DIRECTIONS: Below are lines of data; restate word for word those running from the line containing "Task: Click the 升级到 PRO 版本 button" to the line containing "The width and", inclusive, and no others.

RECORDS PROVIDED:
══════════════════════════════

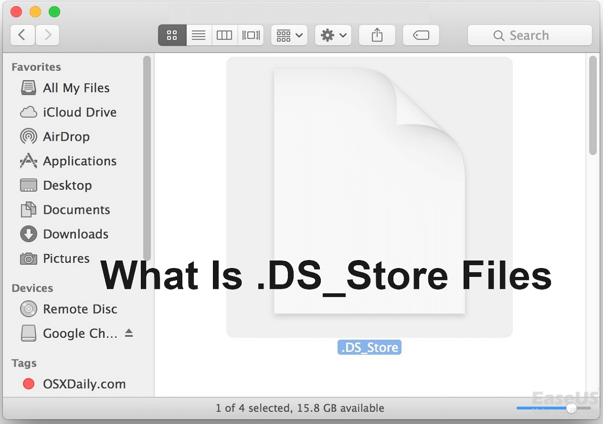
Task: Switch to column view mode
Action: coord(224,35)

══════════════════════════════

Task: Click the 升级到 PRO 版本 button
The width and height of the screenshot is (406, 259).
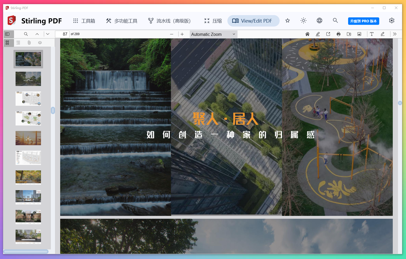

══════════════════════════════

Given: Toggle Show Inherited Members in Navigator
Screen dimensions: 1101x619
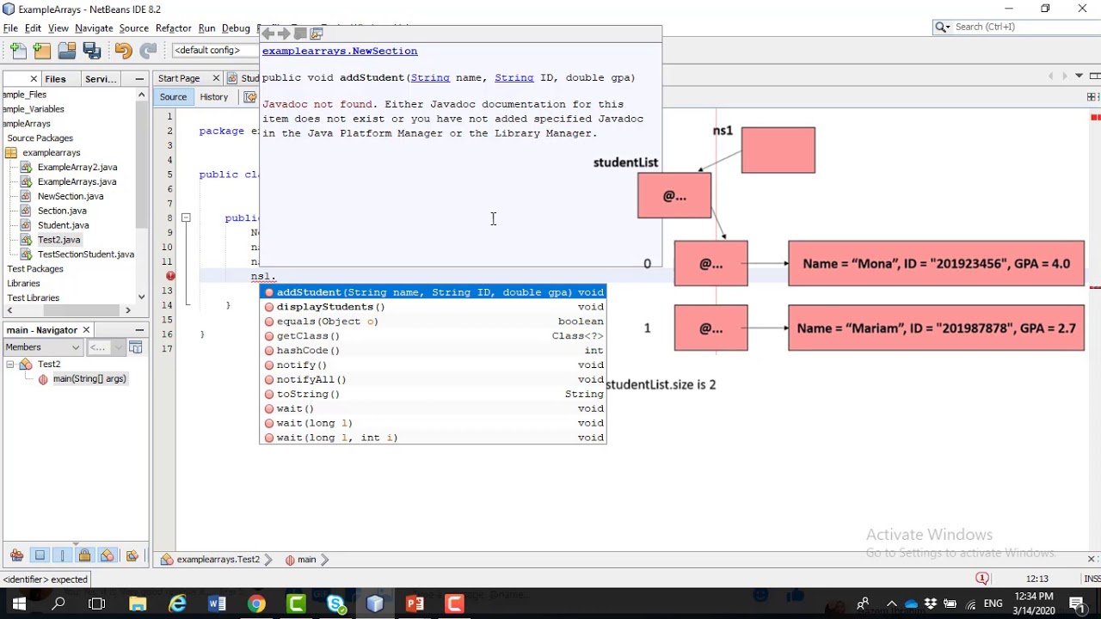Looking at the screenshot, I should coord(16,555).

══════════════════════════════

ANSWER BOX:
Task: Click the 升级到 PRO 版本 button
The width and height of the screenshot is (406, 259).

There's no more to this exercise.